Posts: 17133Joined: March 10th, 2004, 9:59 pmLocation: Maryland USA
Posted February 25th, 2009, 8:40 pm
FWIW, some of MS's intentions relating to font sizes & whatnot in IE8, Making the Web Bigger: DPI Scaling and Internet Explorer 8.
Mozilla/5.0 (Windows; U; Windows NT 6.1; en-US; rv:1.9.1.19) Gecko/20110420 SeaMonkey/2.0.14 Pinball CopyURL+ FetchTextURL FlashGot NoScript
R.N. Folsom
Posts: 583Joined: July 24th, 2004, 4:52 pm
Posted February 26th, 2009, 1:04 pm
The Rube: Thanks for that interesting link. Incidentally, when I went to it, I used Ctrl+ to increase its font size --- but the images did not scale up, which is another example (along with Schwab's site, which I mentioned in my most recent preceding post in this thread) of Ctrl+ scaling only text but not images, contrary to Philip Chee's statement (three posts ahead of this one in this thread) that the SeaMonkey "ZoomManager zooms the whole page (including images)." I wonder if I have some SeaMonkey setting, somewhere, that is blocking image size changes. I was amused to read, on the MS site to which your link goes, that > To address the issue of Web page content appearing small, many users lower the display resolution and thus prevent themselves from viewing Web pages at a native resolution: the resolution that a display is meant to be used at.
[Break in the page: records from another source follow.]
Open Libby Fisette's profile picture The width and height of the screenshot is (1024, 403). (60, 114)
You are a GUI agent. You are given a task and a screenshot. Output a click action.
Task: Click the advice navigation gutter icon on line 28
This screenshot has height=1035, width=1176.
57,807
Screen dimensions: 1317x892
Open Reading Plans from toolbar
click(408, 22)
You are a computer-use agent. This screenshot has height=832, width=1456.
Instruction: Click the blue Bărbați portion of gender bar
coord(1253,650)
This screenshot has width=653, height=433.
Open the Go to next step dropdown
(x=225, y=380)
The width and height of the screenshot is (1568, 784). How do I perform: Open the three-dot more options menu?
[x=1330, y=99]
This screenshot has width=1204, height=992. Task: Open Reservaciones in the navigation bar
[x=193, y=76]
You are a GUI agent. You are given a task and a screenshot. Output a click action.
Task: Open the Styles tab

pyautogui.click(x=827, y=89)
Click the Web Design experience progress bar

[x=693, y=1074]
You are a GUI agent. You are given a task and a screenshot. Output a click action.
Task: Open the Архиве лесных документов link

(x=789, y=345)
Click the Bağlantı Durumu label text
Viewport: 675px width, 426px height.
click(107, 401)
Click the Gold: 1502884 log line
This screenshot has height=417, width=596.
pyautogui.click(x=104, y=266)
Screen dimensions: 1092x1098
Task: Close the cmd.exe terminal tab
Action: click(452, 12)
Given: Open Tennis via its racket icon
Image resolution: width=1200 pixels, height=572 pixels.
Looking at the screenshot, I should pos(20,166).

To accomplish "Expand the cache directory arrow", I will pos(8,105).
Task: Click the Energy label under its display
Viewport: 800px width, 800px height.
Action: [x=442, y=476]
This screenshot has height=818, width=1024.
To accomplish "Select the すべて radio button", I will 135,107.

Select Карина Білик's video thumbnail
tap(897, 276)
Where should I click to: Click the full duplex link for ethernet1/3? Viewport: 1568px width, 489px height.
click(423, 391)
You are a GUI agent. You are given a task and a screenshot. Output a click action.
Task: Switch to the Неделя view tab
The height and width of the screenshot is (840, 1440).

Although the content does look larger as a result, it also looks less sharp. < Then the site discusses a better solution --- but to my amusement, presents this better solution as if all of it were brand new: > The Windows DPI Scaling feature will scale up fonts and UI elements (such as buttons, icons, input fields) by a certain percentage specified by a user. < But for Windows 2000, and likely for XP also, DPI Scaling is available at least for fonts. As I noted in my most recent preceding post, in Win2k font size scaling is at Display Properties, Settings tab, Advanced button. And desktop icon size can be set at Display Properties, Advanced tab --- and I think, but am not sure, that that setting applies also to other icons, e.g. in Windows Explorer, and possibly also in applications written to pay attention to it. Admittedly, if I read the site correctly, Windows 7 and MSIE 8 apparently have automated some of that, but I didn't study the details because I don't expect ever to use either Win7 or MSIE 8. Learning a new operating system is an awful time sink that I hope never to repeat. (My carcass is sufficiently ancient that sticking with Win2k on my current computer likely will be feasible, even after MS drops Windows 2000 Update support in 2010.) Roger Folsom
BenoitRen

Posts: 5926Joined: April 11th, 2004, 10:20 amLocation: Belgium
Posted February 26th, 2009, 1:30 pm
R. N. Folsom, you're using SeaMonkey 1.1.14. Please reread what Philip Chee wrote: Philip Chee wrote:on trunk (SeaMonkey 2.0a) the ZoomManager zooms the whole page (including images)
R.N. Folsom
Posts: 583Joined: July 24th, 2004, 4:52 pm
Posted February 26th, 2009, 5:27 pm
BenoitRen wrote:R. N. Folsom, you're using SeaMonkey 1.1.14. Please reread what Philip Chee wrote: Philip Chee wrote:on trunk (SeaMonkey 2.0a) the ZoomManager zooms the whole page (including images)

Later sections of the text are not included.